8. The succeeding centuries saw a great development of Christian art. In the
East, the art of the icon continued to flourish, obeying theological and
aesthetic norms charged with meaning and sustained by the conviction that, in a
sense, the icon is a sacrament. By analogy with what occurs in the sacraments,
the icon makes present the mystery of the Incarnation in one or other of its
aspects. That is why the beauty of the icon can be best appreciated in a church
where in the shadows burning lamps stir infinite flickerings of light. As Pavel
Florensky has written: "By the flat light of day, gold is crude, heavy,
useless, but by the tremulous light of a lamp or candle it springs to life and
glitters in sparks beyond counting—now here, now there, evoking the sense of
other lights, not of this earth, which fill the space of heaven".[14]

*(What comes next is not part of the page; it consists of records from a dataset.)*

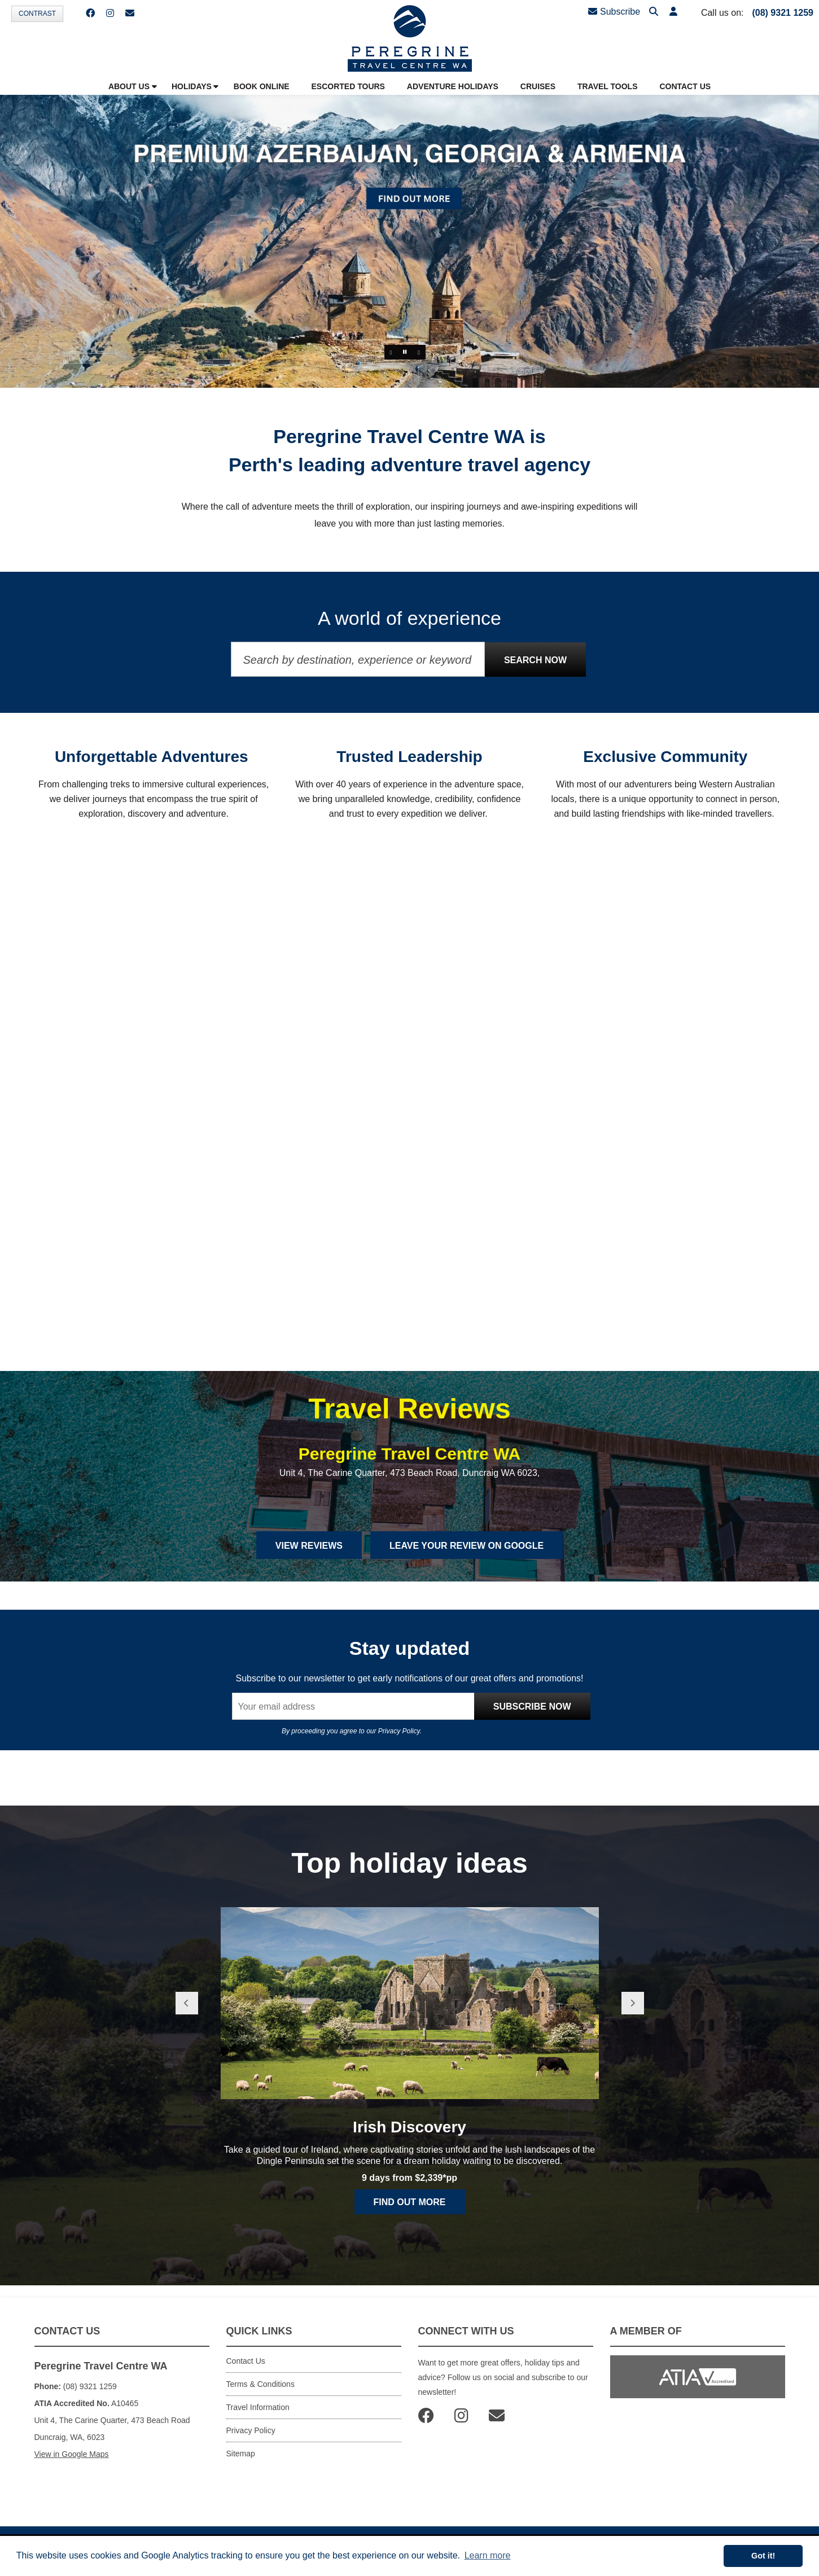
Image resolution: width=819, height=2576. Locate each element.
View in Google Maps (71, 2454)
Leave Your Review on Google (466, 1545)
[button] (673, 12)
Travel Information (258, 2407)
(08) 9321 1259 (782, 12)
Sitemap (240, 2453)
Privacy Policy (399, 1731)
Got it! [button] (763, 2555)
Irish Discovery (409, 2127)
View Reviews (309, 1545)
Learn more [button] (488, 2555)
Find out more (410, 2202)
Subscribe (614, 11)
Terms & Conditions (260, 2384)
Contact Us (245, 2360)
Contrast (37, 13)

In the West, artists start from the most varied viewpoints, depending also on
the underlying convictions of the cultural world of their time. The artistic
heritage built up over the centuries includes a vast array of sacred works of
great inspiration, which still today leave the observer full of admiration. In
the first place, there are the great buildings for worship, in which the
functional is always wedded to the creative impulse inspired by a sense of the
beautiful and an intuition of the mystery. From here came the various styles
well known in the history of art. The strength and simplicity of the Romanesque,
expressed in cathedrals and abbeys, slowly evolved into the soaring splendours
of the Gothic. These forms portray not only the genius of an artist but the soul
of a people. In the play of light and shadow, in forms at times massive, at
times delicate, structural considerations certainly come into play, but so too
do the tensions peculiar to the experience of God, the mystery both
"awesome" and "alluring". How is one to summarize with a few
brief references to each of the many different art forms, the creative power of
the centuries of the Christian Middle Ages? An entire culture, albeit with the
inescapable limits of all that is human, had become imbued with the Gospel; and
where theology produced the Summa of Saint Thomas, church art moulded matter in
a way which led to adoration of the mystery, and a wonderful poet like Dante
Alighieri could compose "the sacred poem, to which both heaven and earth
have turned their hand",[15] as he himself described the Divine Comedy.